— TASK INSTRUCTIONS —
Exact copy, no pictures: repeat the data that follows.

— EXERCISE INPUT —
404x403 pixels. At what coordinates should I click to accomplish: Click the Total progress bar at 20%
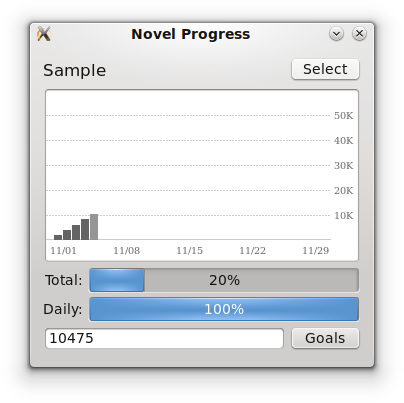pos(224,280)
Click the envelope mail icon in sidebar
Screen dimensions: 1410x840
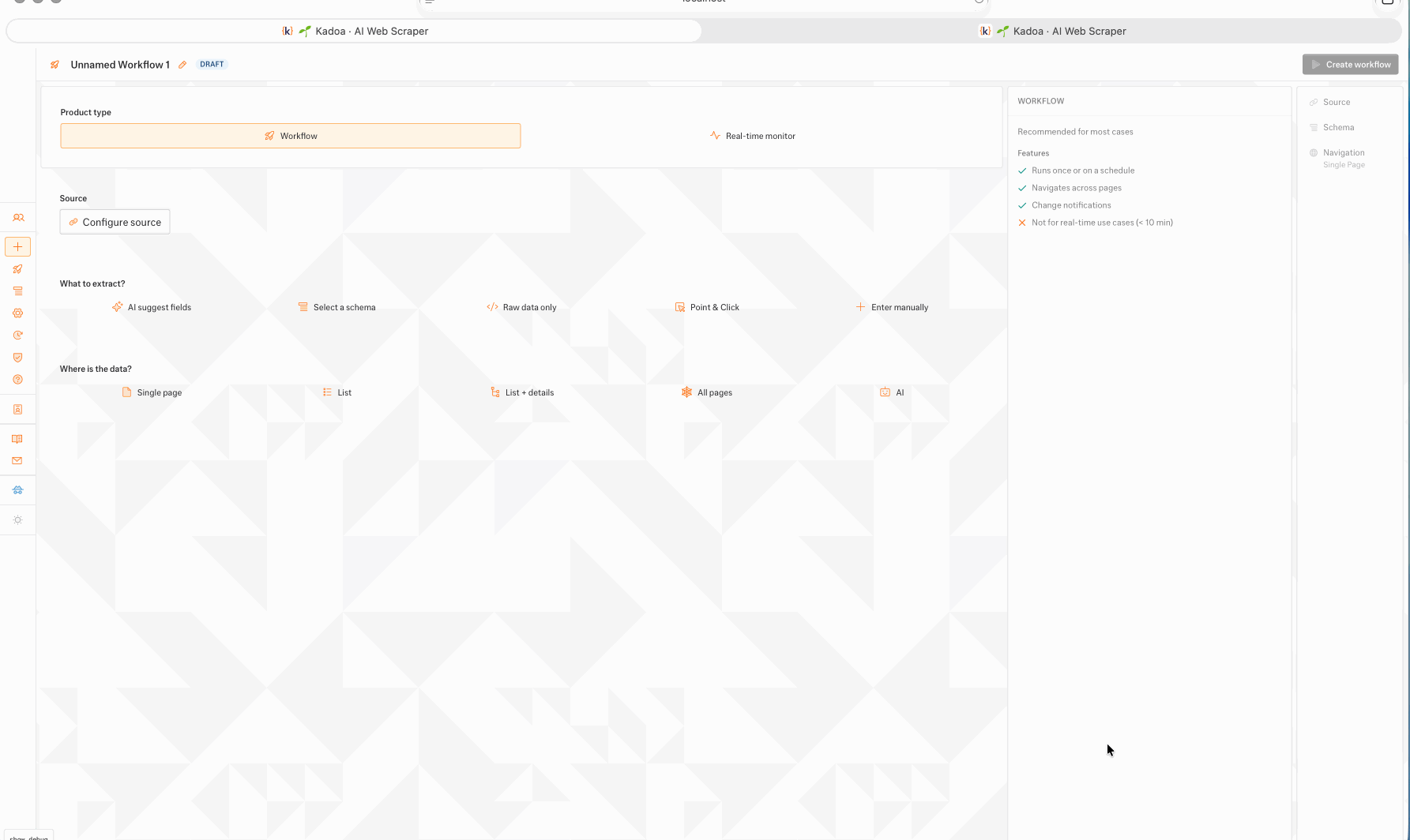pyautogui.click(x=17, y=461)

— ANSWER BOX —
404x403 pixels. At what coordinates should I click to accomplish: Click the Total progress bar at 20%
pos(224,280)
Click the envelope mail icon in sidebar
Screen dimensions: 1410x840
pyautogui.click(x=17, y=461)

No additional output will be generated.